Before you get started you'll need to head over to my basic shio koji recipe and have that ready.
This is probably the clearest expression of what koji can do to enhance the baseline flavours that are already present in good food and good recipes.
Bruschetta is, for me at least, a super simple recipe that just focuses on the quality of the ingredients. Good stuff in, good stuff out. I don't generally adopt any parmesan, garlic or black pepper. But if you like that stuff, get it in there. Add some mozzarella. Live your bruschetta dreams. No judgment here.
What you need:
- Good tomatoes. (Splash out. This is a tomato based dish. Get those weird shaped heritage ones from the guy wearing hemp and wellies at the farmer's market.)

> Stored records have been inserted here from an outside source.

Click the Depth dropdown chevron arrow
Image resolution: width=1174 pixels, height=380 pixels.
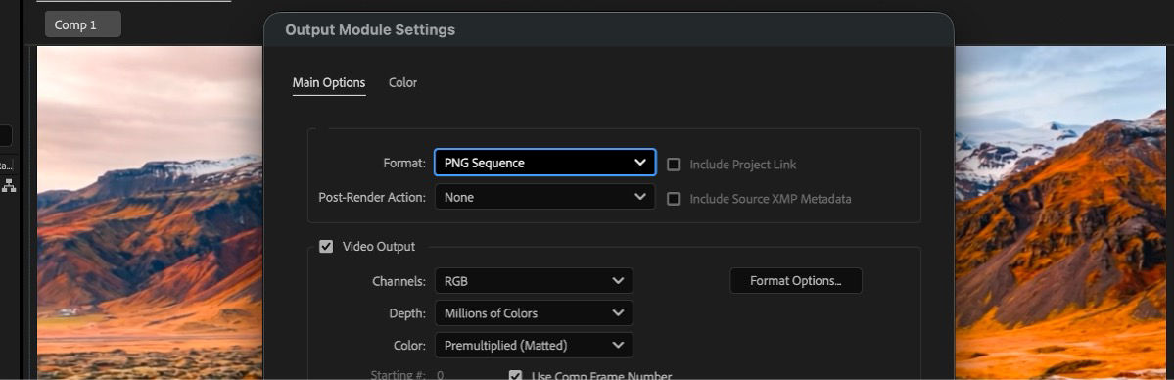(x=618, y=312)
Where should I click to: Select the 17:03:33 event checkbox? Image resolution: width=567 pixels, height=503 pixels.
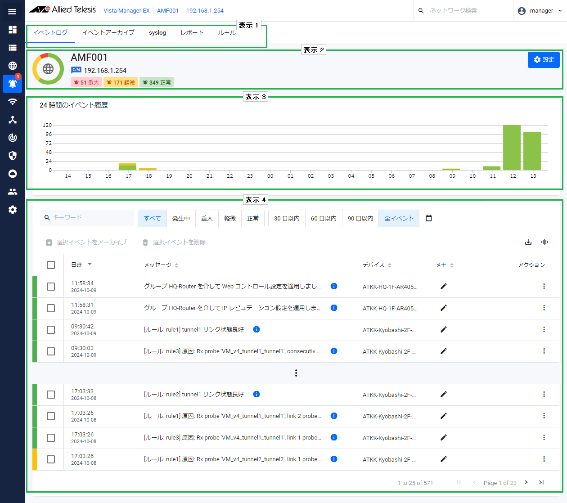(51, 395)
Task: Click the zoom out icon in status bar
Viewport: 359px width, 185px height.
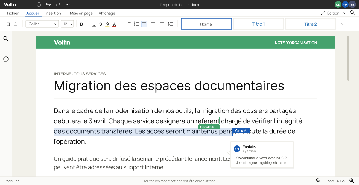Action: click(x=318, y=181)
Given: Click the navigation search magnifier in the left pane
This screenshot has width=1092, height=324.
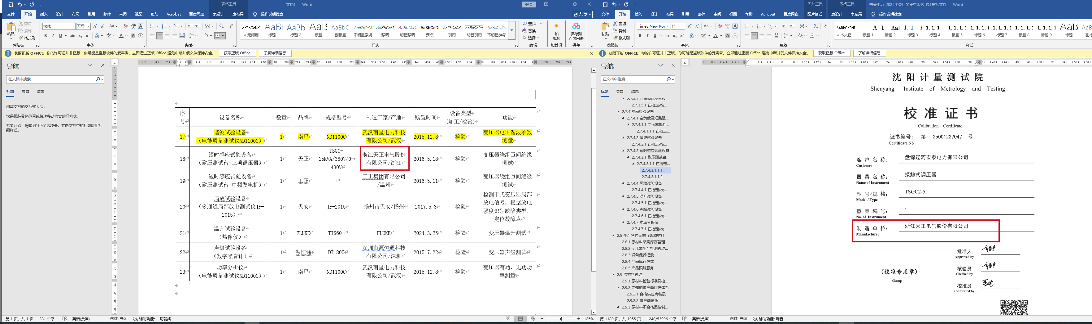Looking at the screenshot, I should pyautogui.click(x=98, y=79).
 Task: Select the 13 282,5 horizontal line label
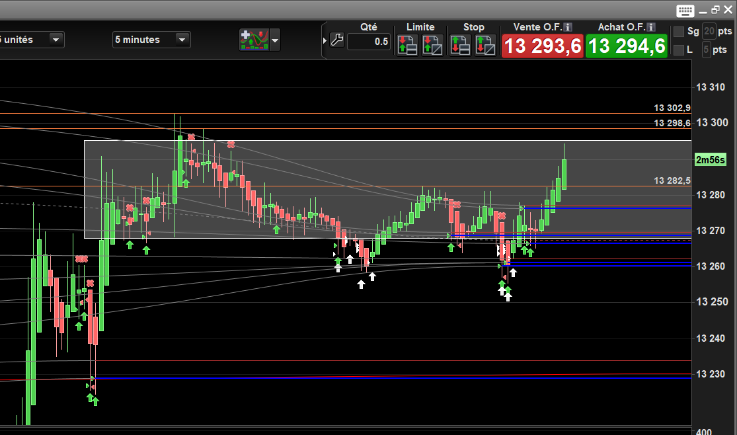pos(672,180)
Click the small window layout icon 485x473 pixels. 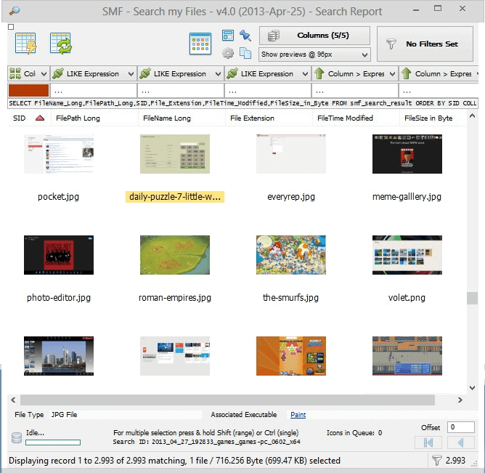[228, 36]
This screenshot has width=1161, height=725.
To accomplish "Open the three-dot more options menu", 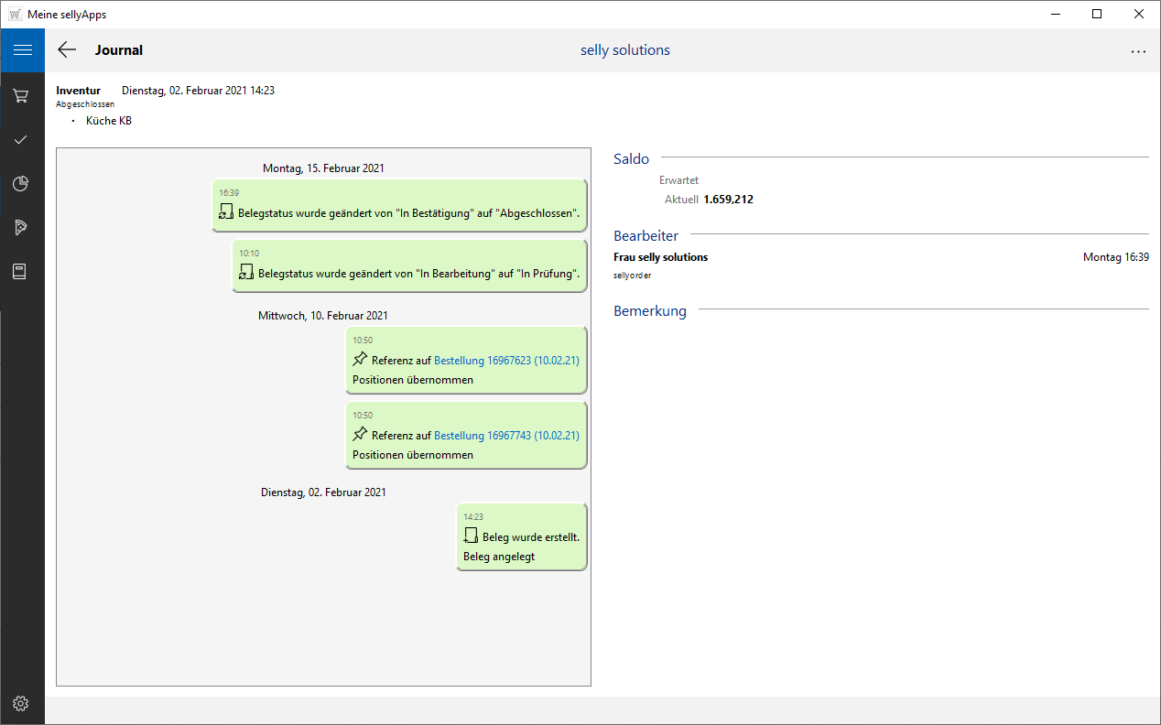I will coord(1138,51).
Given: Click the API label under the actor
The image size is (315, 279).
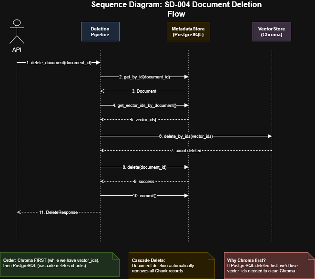Looking at the screenshot, I should [x=17, y=49].
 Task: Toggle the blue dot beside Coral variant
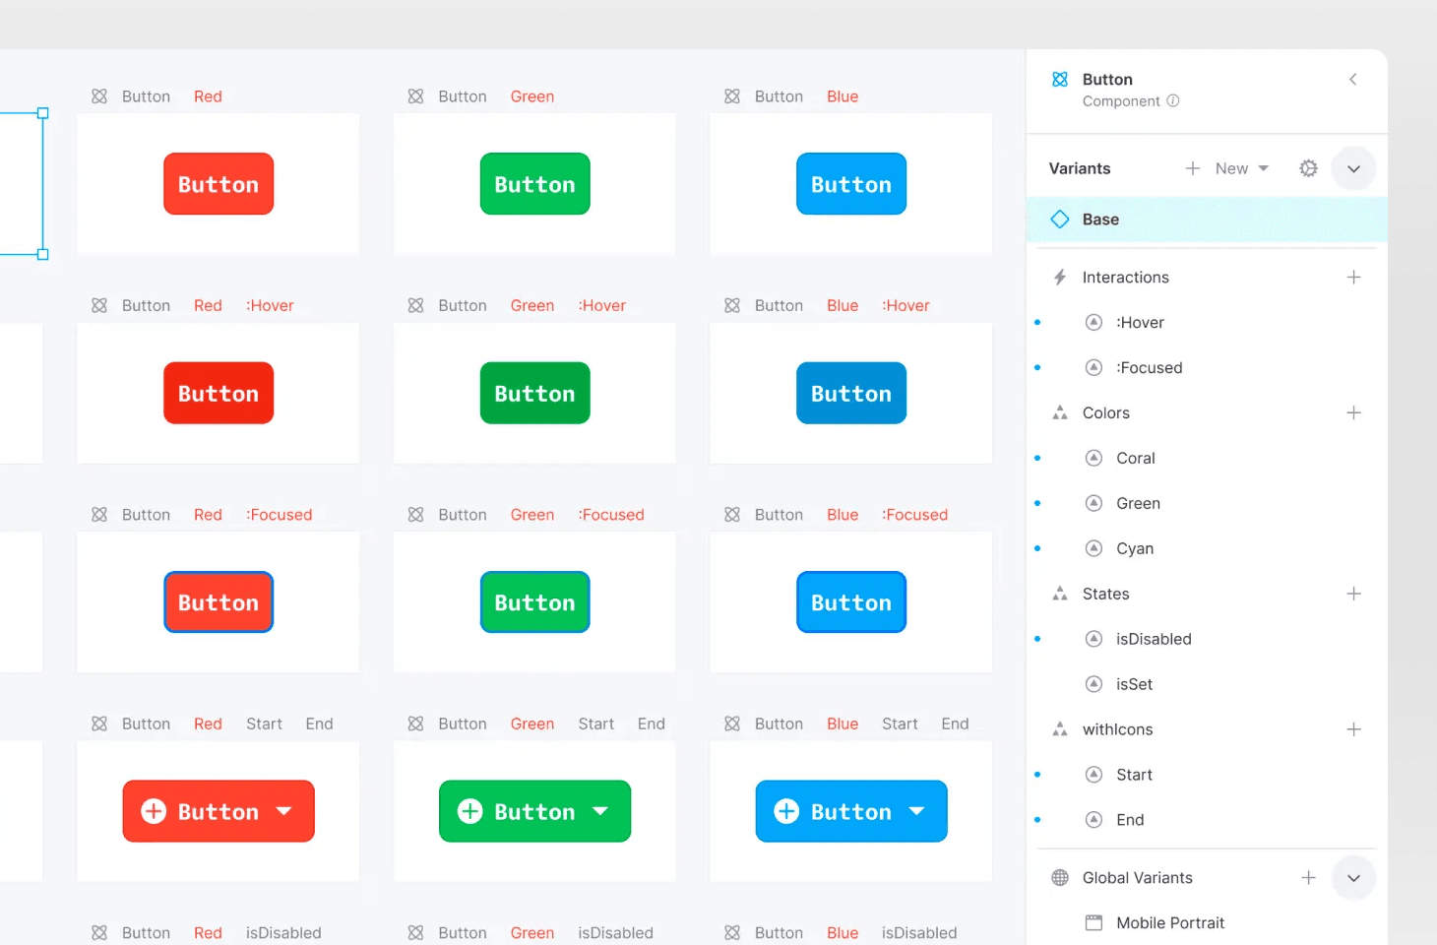coord(1037,459)
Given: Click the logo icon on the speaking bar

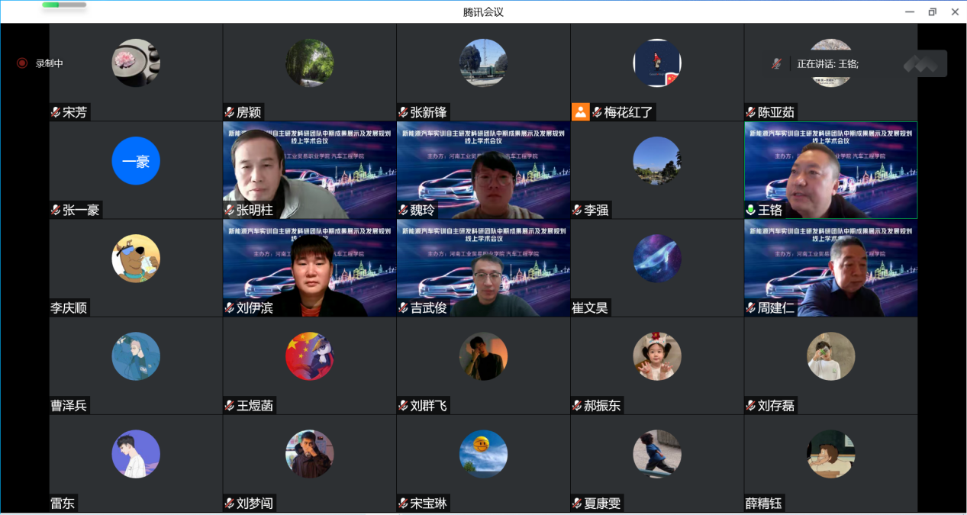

- Tasty bread. (I opt for ciabatta normally, but I'm no purist. Whatever you are feeling.)
- Olive oil.
- Vinegar. (Balsamic or white wine is good. But just anything to add bit of acid.)
What you do:
Slice the tomatoes aiming for about 1-2mm. Brush generously with shio koji. Set aside for about 10 minutes at room temperature. While the tomatoes are getting tasty, slice some bread and toast lightly on both sides. Plate up the bread and rub one side with olive oil.
Pat down the tomatoes with a kitchen towel to remove most of the shio koji and the water that has been released*. Don't worry if you leave some little chunky bits of shio koji on. They are like cheeky little nuggets of savoury goodness, but too many will overpower everything.
Top the bread with the tomatoes. Chiffonade or tear a handful of basil and top the tomatoes. Add a dash or three of vinegar and an optional glue of olive oil on top.
Eat it with your hands like the wild, free, food lover that you are and bask in the delicious glory of koji.
*The release of water is the is the same process as simple salting. The salt in the shio koji pulls out the water present in the tomatoes. Try to dab off most of the liquid to avoid the dreaded soggy bread.